More disturbing than his fashion choices is the spectacle of Straight White People Trying to Dance.  Girl, the fucking downbeat is practically delivered by cannon shot, how can you possibly miss it? And let us not overlook the guy in the fuscia t-shirt standing perfectly still, waving his hands aimlessly as if he were trying to contact the spirit world through an invisible ouija board.

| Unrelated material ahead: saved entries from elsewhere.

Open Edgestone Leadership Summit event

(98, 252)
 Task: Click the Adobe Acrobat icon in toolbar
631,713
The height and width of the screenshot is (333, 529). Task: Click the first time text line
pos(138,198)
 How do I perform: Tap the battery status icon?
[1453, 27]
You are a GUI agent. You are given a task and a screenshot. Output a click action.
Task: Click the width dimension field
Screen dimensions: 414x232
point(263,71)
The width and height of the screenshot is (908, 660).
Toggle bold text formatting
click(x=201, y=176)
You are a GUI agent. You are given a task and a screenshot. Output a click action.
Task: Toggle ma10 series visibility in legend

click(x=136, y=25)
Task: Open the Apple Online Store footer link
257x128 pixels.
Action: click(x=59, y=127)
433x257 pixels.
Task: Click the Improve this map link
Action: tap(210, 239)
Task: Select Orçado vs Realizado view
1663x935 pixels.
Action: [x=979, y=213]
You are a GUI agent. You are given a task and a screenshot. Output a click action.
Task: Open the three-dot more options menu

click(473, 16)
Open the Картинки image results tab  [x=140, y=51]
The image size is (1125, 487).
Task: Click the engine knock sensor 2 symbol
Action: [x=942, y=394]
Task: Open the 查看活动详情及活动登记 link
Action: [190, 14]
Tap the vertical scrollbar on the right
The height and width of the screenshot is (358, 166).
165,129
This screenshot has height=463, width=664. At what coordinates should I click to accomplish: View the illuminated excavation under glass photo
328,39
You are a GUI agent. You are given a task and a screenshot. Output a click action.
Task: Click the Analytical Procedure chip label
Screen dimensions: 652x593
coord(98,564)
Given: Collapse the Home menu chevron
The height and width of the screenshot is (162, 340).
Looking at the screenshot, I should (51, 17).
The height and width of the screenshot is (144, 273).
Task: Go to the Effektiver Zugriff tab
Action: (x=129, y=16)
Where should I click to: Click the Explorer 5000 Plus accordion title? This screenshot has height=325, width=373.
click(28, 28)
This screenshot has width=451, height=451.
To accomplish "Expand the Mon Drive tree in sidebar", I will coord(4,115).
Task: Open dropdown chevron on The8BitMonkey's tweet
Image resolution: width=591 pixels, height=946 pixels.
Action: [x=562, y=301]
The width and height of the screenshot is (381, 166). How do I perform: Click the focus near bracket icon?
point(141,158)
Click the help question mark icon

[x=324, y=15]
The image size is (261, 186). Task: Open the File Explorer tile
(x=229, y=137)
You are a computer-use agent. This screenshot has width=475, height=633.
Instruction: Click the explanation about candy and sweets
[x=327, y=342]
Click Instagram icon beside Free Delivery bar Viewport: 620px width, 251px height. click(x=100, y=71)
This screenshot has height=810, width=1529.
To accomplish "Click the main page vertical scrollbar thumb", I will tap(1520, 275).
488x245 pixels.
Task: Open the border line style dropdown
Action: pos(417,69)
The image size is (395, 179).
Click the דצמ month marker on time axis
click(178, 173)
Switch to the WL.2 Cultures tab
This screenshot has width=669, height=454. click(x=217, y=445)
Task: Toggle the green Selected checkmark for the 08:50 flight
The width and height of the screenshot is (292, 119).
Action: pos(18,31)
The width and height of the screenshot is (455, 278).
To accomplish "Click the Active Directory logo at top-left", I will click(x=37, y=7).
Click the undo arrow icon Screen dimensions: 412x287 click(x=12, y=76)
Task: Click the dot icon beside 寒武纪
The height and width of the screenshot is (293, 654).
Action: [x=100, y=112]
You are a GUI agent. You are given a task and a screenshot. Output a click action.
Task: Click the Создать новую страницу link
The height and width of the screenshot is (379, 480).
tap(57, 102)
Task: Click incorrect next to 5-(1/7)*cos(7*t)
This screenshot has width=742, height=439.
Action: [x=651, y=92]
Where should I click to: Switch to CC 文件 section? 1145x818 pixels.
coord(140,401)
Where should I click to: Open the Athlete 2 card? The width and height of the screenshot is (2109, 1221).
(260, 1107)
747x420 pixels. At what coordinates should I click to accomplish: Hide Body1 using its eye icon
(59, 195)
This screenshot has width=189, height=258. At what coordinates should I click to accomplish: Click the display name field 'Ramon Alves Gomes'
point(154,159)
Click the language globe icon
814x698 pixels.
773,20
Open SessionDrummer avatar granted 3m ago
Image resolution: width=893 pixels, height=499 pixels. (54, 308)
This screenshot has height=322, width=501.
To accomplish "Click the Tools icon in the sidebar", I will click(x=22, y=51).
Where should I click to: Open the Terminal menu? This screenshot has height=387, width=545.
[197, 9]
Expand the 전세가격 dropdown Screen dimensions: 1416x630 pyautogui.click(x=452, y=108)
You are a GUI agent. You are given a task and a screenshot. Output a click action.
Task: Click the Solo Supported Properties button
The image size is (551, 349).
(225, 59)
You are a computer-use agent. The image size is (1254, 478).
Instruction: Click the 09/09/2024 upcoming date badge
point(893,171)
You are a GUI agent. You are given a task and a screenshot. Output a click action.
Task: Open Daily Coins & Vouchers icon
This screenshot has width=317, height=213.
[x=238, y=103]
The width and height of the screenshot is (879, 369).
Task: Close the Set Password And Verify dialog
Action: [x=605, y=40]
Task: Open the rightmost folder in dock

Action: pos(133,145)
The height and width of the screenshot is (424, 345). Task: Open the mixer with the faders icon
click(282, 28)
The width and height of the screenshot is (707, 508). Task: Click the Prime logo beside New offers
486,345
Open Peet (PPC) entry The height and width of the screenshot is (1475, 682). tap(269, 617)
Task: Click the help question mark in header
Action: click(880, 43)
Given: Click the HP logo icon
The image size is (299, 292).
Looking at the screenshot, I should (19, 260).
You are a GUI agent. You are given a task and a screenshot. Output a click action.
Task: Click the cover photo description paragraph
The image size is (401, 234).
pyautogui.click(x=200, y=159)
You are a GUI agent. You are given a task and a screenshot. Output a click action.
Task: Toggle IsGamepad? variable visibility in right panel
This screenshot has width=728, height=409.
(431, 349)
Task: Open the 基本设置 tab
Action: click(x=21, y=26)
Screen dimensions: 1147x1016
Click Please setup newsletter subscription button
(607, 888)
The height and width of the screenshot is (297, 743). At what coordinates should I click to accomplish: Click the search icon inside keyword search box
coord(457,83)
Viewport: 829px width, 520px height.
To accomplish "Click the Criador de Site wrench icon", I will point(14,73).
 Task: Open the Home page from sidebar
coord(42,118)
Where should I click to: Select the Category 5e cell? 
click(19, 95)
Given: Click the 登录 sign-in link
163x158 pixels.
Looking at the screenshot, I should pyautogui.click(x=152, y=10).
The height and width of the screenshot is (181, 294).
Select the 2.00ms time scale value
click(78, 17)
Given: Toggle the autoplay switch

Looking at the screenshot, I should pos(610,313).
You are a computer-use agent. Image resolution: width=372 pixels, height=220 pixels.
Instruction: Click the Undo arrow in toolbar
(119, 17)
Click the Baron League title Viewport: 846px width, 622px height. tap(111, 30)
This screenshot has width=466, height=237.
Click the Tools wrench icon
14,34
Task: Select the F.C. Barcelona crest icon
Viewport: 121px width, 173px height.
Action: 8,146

Nevertheless, a great tune, rocketing up the charts.

17 comments:

  1. Fuscia t-shirt guy seems to be an underground spy from Target Stores, Inc. infiltrating the reverie on a reconnaissance mission to see what the kids are wearing.

    ReplyDelete
    Replies
    1. No doubt that accounted for them going long on two piece miniskirts for men.

      Delete
  2. Geez, this is so very white that I think I can skip my Crest White Strips tonight. My teeth feel ten shades whiter just by watching this.

    ReplyDelete
  3. "Well you can bump and grind
    If it's good for your mind
    Well you can twist and shout
    Let it all hang out"

    The German audience did not understand those words, methinks... Jx

    PS Marc Bolan was sexy, even in canary yellow string.

    ReplyDelete
  4. Not many people could get away with all that hair.

    ReplyDelete
  5. I'm not sure that he did either. Also, is he wearing clear plastic bell bottoms under the yellow skirt or was that image just brought on by my squinting.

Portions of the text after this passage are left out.